_What is required_
Extract each line of the data below exactly as written.

_Given records_
********************

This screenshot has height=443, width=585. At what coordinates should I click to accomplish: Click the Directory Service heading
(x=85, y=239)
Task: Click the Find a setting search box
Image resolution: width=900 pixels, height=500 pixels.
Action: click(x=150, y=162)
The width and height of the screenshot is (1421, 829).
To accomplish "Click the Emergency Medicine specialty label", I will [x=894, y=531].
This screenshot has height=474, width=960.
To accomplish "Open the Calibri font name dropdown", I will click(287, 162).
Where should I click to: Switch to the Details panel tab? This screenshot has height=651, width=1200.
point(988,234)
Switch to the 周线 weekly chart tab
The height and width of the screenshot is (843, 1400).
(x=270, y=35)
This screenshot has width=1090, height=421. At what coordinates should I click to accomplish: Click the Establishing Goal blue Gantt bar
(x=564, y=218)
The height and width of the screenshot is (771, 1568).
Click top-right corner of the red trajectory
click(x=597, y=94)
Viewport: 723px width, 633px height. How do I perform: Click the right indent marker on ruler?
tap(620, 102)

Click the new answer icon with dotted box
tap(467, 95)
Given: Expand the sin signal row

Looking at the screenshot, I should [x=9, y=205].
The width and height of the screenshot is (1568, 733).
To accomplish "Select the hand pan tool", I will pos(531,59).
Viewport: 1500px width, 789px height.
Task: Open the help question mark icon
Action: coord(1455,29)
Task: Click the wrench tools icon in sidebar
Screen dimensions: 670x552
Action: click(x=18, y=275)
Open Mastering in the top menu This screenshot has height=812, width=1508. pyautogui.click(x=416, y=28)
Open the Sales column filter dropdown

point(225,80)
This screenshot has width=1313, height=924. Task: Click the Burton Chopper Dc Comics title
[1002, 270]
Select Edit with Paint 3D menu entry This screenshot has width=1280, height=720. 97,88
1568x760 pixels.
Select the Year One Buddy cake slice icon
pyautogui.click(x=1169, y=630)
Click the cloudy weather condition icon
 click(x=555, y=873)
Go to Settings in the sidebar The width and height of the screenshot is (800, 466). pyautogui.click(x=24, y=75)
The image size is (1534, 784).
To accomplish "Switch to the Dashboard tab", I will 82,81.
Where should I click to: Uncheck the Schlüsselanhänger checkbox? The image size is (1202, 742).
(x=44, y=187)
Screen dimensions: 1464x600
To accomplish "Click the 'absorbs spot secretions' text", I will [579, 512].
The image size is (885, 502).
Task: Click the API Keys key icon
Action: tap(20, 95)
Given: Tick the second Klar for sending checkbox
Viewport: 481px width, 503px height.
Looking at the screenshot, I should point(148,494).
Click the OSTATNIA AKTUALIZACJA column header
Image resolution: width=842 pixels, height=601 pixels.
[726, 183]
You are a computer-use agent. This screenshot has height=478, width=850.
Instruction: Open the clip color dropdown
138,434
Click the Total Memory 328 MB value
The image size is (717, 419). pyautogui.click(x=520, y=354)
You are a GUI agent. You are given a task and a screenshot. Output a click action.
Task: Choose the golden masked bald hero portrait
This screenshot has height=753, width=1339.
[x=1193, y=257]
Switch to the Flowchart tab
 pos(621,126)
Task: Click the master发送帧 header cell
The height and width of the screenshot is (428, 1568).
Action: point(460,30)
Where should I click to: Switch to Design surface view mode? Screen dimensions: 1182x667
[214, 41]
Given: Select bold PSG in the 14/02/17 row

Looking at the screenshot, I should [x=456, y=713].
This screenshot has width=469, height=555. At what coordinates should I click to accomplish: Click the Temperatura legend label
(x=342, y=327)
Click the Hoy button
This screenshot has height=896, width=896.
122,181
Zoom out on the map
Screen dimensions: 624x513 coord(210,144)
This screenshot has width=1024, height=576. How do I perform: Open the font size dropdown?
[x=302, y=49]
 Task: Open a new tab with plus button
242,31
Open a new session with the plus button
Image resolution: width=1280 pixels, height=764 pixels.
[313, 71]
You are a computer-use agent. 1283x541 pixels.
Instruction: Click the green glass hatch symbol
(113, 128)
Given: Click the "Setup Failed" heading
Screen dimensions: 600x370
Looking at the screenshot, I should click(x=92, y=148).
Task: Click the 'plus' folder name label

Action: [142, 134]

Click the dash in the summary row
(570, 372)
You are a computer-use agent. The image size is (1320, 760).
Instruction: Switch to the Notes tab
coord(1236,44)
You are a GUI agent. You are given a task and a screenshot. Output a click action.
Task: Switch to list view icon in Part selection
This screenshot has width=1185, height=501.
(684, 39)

********************

_Answer below_
This screenshot has height=443, width=585. At what coordinates should I click to accomplish: Click the Directory Service heading
(x=85, y=239)
Task: Click the Find a setting search box
Image resolution: width=900 pixels, height=500 pixels.
Action: click(x=150, y=162)
The width and height of the screenshot is (1421, 829).
To accomplish "Click the Emergency Medicine specialty label", I will [x=894, y=531].
This screenshot has height=474, width=960.
To accomplish "Open the Calibri font name dropdown", I will click(287, 162).
Where should I click to: Switch to the Details panel tab? This screenshot has height=651, width=1200.
point(988,234)
Switch to the 周线 weekly chart tab
The height and width of the screenshot is (843, 1400).
(x=270, y=35)
This screenshot has width=1090, height=421. At what coordinates should I click to accomplish: Click the Establishing Goal blue Gantt bar
(x=564, y=218)
The height and width of the screenshot is (771, 1568).
Click top-right corner of the red trajectory
click(x=597, y=94)
Viewport: 723px width, 633px height. How do I perform: Click the right indent marker on ruler?
tap(620, 102)

Click the new answer icon with dotted box
tap(467, 95)
Given: Expand the sin signal row

Looking at the screenshot, I should [x=9, y=205].
The width and height of the screenshot is (1568, 733).
To accomplish "Select the hand pan tool", I will pos(531,59).
Viewport: 1500px width, 789px height.
Task: Open the help question mark icon
Action: coord(1455,29)
Task: Click the wrench tools icon in sidebar
Screen dimensions: 670x552
Action: click(x=18, y=275)
Open Mastering in the top menu This screenshot has height=812, width=1508. pyautogui.click(x=416, y=28)
Open the Sales column filter dropdown

point(225,80)
This screenshot has width=1313, height=924. Task: Click the Burton Chopper Dc Comics title
[1002, 270]
Select Edit with Paint 3D menu entry This screenshot has width=1280, height=720. 97,88
1568x760 pixels.
Select the Year One Buddy cake slice icon
pyautogui.click(x=1169, y=630)
Click the cloudy weather condition icon
 click(x=555, y=873)
Go to Settings in the sidebar The width and height of the screenshot is (800, 466). pyautogui.click(x=24, y=75)
The image size is (1534, 784).
To accomplish "Switch to the Dashboard tab", I will 82,81.
Where should I click to: Uncheck the Schlüsselanhänger checkbox? The image size is (1202, 742).
(x=44, y=187)
Screen dimensions: 1464x600
To accomplish "Click the 'absorbs spot secretions' text", I will [579, 512].
The image size is (885, 502).
Task: Click the API Keys key icon
Action: tap(20, 95)
Given: Tick the second Klar for sending checkbox
Viewport: 481px width, 503px height.
Looking at the screenshot, I should point(148,494).
Click the OSTATNIA AKTUALIZACJA column header
Image resolution: width=842 pixels, height=601 pixels.
[726, 183]
You are a computer-use agent. This screenshot has height=478, width=850.
Instruction: Open the clip color dropdown
138,434
Click the Total Memory 328 MB value
The image size is (717, 419). pyautogui.click(x=520, y=354)
You are a GUI agent. You are given a task and a screenshot. Output a click action.
Task: Choose the golden masked bald hero portrait
This screenshot has height=753, width=1339.
[x=1193, y=257]
Switch to the Flowchart tab
 pos(621,126)
Task: Click the master发送帧 header cell
The height and width of the screenshot is (428, 1568).
Action: point(460,30)
Where should I click to: Switch to Design surface view mode? Screen dimensions: 1182x667
[214, 41]
Given: Select bold PSG in the 14/02/17 row

Looking at the screenshot, I should [x=456, y=713].
This screenshot has width=469, height=555. At what coordinates should I click to accomplish: Click the Temperatura legend label
(x=342, y=327)
Click the Hoy button
This screenshot has height=896, width=896.
122,181
Zoom out on the map
Screen dimensions: 624x513 coord(210,144)
This screenshot has width=1024, height=576. How do I perform: Open the font size dropdown?
[x=302, y=49]
 Task: Open a new tab with plus button
242,31
Open a new session with the plus button
Image resolution: width=1280 pixels, height=764 pixels.
[313, 71]
You are a computer-use agent. 1283x541 pixels.
Instruction: Click the green glass hatch symbol
(113, 128)
Given: Click the "Setup Failed" heading
Screen dimensions: 600x370
Looking at the screenshot, I should click(x=92, y=148).
Task: Click the 'plus' folder name label

Action: [142, 134]

Click the dash in the summary row
(570, 372)
You are a computer-use agent. The image size is (1320, 760).
Instruction: Switch to the Notes tab
coord(1236,44)
You are a GUI agent. You are given a task and a screenshot. Output a click action.
Task: Switch to list view icon in Part selection
This screenshot has width=1185, height=501.
(684, 39)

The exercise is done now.